• Saved entries:
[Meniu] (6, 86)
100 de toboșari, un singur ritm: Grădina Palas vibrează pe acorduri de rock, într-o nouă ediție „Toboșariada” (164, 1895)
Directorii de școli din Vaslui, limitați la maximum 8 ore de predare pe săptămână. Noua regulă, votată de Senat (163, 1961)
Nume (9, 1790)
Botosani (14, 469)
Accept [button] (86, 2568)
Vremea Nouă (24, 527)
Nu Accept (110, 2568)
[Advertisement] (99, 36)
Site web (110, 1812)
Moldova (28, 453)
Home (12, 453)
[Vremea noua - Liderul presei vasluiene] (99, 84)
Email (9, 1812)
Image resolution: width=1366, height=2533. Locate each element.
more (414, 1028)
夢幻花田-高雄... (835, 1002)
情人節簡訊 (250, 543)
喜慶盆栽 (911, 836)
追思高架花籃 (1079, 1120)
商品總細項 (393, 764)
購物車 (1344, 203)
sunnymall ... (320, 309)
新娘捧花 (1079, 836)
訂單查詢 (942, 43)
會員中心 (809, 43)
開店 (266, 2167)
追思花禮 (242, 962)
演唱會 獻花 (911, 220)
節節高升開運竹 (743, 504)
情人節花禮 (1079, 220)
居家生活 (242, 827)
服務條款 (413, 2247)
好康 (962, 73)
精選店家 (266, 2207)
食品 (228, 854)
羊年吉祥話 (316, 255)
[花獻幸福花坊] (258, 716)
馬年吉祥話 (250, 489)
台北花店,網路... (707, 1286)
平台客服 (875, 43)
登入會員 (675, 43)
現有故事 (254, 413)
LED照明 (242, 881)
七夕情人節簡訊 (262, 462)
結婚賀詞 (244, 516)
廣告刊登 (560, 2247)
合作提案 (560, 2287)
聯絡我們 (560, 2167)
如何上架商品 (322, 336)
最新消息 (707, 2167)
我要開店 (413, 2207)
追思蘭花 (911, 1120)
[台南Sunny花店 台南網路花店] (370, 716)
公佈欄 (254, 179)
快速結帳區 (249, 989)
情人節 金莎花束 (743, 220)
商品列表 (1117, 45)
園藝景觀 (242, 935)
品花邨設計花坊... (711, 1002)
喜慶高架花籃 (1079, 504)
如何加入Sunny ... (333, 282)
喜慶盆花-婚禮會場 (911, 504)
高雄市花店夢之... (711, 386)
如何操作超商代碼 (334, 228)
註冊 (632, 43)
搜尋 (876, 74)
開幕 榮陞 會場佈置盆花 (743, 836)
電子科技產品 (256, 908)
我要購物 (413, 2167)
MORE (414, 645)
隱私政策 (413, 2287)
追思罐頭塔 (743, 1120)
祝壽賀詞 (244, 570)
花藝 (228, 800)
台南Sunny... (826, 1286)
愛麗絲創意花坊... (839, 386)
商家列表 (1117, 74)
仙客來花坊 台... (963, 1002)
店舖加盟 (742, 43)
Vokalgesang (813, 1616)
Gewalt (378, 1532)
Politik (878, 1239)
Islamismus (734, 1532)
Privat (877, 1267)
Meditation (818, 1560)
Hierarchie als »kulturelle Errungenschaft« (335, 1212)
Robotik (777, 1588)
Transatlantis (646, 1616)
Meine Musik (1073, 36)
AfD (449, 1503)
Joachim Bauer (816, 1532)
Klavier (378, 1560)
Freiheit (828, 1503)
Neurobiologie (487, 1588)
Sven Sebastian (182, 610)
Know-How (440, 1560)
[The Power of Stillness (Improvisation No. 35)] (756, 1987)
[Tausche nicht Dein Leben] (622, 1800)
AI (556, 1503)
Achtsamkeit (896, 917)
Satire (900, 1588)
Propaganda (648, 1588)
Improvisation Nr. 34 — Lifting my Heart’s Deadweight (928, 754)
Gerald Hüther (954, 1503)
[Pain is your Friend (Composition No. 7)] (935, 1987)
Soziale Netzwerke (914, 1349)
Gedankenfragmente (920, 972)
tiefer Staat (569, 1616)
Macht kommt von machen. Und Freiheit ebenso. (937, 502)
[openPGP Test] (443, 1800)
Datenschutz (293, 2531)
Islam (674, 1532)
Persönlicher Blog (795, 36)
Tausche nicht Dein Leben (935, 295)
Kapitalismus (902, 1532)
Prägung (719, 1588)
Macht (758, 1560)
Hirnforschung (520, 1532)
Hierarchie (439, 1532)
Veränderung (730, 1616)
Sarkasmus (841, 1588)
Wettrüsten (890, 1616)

• WORK TO BE COMPLETED:
Across the data, find each line that has "Improvisation" in it and copy that line.

• TASK RESULT:
[The Power of Stillness (Improvisation No. 35)] (756, 1987)
Improvisation Nr. 34 — Lifting my Heart’s Deadweight (928, 754)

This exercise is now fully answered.